• [What is being asked] Show all the lines in the data below that include the word "Given".

• [Listed records]
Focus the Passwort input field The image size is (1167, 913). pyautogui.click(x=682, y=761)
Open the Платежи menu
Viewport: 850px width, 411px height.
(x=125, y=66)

...

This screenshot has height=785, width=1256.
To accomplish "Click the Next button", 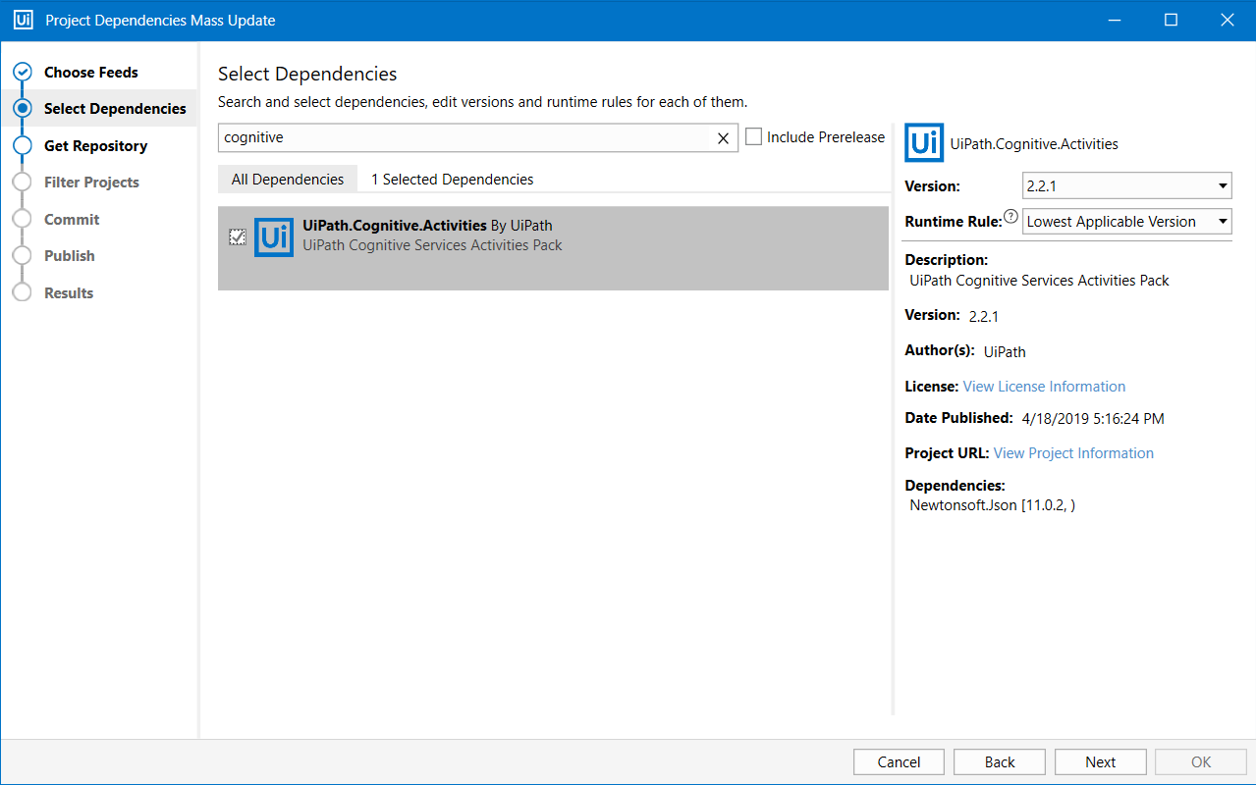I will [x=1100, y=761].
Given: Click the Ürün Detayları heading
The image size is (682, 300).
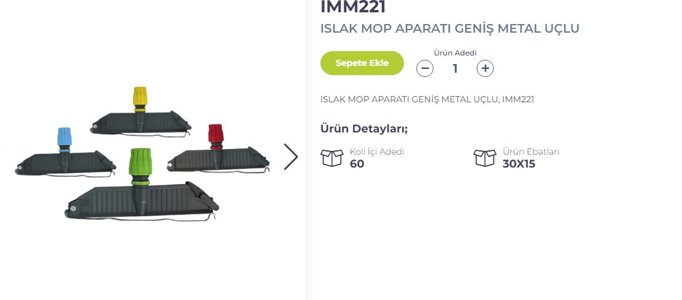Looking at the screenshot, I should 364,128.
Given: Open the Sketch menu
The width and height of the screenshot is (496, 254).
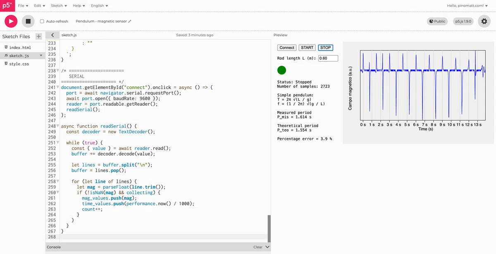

...

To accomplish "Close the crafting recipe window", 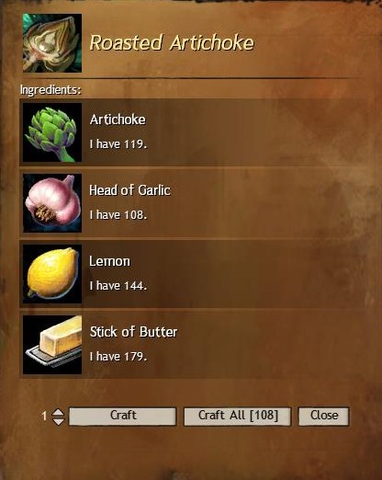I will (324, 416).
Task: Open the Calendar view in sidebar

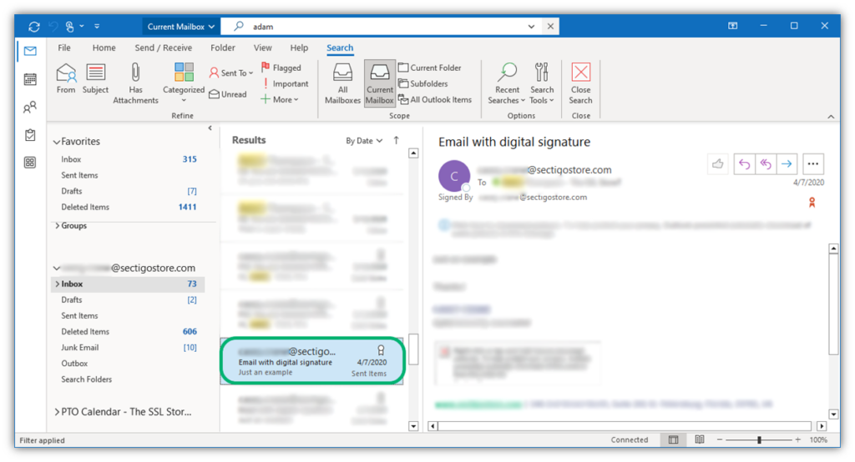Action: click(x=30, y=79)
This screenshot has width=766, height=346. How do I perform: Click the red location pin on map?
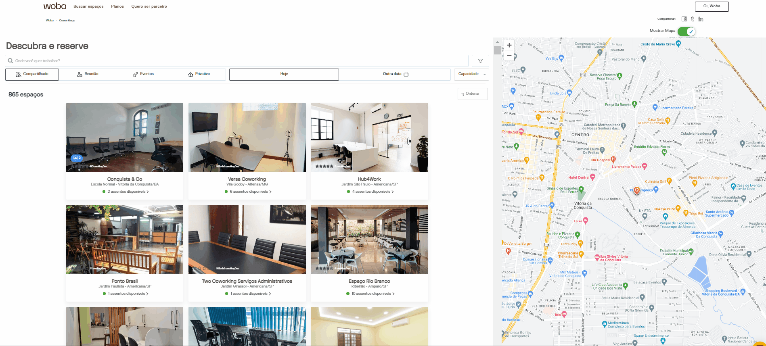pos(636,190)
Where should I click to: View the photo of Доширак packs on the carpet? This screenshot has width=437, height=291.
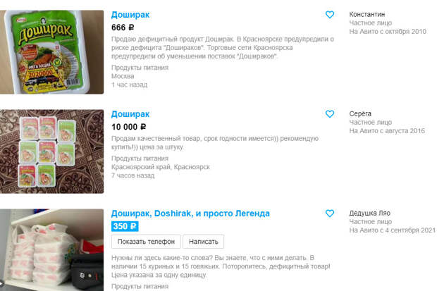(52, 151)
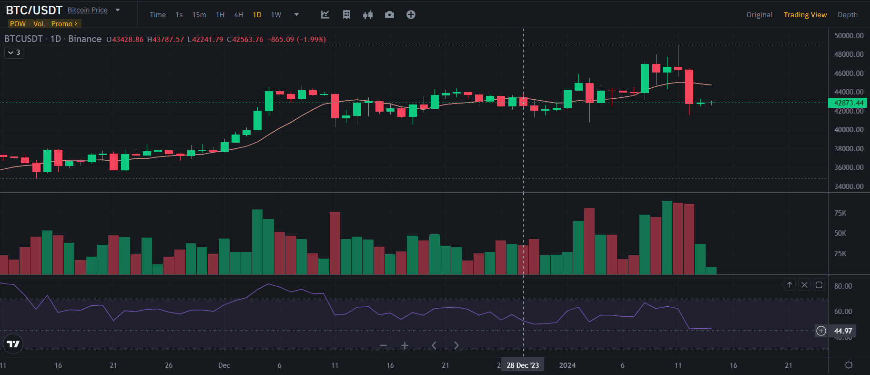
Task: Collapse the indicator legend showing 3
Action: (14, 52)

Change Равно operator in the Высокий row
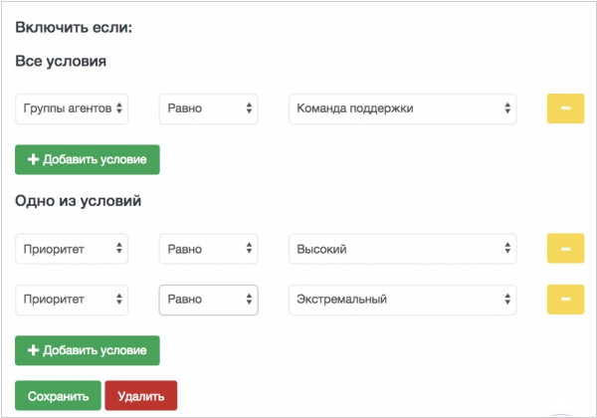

• [Task solution]
Given: Click the Ürün Detayları heading
Given: Open the Sketch menu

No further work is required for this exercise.